- **Problem details**
Starting with the first line below and going on through the line with "tap(314, 147)", replace "bridge emblem" with "bridge logo" and write those lines out again, with nothing else changed.

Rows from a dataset
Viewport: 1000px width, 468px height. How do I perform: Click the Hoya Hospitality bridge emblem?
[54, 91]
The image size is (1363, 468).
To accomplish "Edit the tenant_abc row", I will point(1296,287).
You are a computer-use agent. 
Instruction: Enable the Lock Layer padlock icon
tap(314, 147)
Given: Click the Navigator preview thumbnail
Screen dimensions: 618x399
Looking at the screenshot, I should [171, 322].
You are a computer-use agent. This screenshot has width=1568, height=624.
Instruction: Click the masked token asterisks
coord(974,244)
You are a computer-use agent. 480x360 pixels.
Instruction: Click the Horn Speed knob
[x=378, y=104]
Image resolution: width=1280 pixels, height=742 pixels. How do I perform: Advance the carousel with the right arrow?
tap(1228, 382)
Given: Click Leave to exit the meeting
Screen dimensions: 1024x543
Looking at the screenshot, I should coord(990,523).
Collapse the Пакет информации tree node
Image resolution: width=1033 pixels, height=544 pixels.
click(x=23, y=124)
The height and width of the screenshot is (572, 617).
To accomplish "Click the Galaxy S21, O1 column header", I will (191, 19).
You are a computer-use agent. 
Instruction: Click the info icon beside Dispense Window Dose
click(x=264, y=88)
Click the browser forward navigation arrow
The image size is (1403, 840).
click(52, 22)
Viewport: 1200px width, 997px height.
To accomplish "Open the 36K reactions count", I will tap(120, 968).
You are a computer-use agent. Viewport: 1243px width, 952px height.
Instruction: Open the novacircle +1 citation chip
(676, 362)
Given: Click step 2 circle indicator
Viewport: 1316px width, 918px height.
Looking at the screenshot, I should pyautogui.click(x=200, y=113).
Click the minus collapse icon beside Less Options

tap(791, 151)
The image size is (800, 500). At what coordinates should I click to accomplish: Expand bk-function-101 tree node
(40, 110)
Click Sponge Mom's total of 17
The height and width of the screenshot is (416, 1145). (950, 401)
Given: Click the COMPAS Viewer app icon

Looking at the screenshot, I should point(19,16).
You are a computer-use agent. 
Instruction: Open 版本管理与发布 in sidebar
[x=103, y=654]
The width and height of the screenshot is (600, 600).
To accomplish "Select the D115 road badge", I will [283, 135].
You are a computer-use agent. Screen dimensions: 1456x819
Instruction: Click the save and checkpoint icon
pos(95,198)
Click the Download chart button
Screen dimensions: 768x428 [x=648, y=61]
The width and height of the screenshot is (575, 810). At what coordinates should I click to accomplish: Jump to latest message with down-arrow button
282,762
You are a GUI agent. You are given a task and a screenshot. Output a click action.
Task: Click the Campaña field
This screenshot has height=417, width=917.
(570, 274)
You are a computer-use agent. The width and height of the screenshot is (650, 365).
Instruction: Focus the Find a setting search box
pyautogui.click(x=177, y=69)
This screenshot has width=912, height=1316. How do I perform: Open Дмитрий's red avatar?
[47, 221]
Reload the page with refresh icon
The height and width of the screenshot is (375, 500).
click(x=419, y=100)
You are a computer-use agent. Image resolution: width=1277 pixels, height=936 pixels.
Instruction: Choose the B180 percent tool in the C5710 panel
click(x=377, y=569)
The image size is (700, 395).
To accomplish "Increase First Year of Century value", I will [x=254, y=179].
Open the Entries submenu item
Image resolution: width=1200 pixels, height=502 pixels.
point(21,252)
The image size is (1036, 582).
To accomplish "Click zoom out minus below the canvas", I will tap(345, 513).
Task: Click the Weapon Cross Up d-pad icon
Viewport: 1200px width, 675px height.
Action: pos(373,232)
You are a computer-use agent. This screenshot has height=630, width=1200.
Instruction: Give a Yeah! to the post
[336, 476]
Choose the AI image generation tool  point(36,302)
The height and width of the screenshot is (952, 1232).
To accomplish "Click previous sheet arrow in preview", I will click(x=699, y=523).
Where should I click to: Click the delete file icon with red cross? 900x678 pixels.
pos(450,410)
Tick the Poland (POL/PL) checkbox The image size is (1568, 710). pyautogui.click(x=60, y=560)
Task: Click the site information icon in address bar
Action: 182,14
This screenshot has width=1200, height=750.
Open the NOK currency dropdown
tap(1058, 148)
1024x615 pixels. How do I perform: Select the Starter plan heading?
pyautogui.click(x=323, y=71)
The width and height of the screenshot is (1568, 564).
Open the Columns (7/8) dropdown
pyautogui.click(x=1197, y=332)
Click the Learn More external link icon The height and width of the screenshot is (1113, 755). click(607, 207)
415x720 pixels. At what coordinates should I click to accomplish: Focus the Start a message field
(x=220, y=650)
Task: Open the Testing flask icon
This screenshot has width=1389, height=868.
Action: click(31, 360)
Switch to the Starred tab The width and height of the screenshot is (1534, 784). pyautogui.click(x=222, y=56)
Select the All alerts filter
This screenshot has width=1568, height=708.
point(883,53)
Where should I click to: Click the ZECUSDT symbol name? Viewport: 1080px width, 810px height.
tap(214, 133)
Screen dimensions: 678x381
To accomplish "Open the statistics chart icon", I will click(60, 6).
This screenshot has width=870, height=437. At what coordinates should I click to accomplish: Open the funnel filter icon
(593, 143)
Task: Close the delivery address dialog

- **Result for this exercise**
Viewport: 1000px width, 468px height. How do I perform: Click the Hoya Hospitality bridge logo?
[54, 91]
The image size is (1363, 468).
To accomplish "Edit the tenant_abc row", I will point(1296,287).
You are a computer-use agent. 
Instruction: Enable the Lock Layer padlock icon
tap(314, 147)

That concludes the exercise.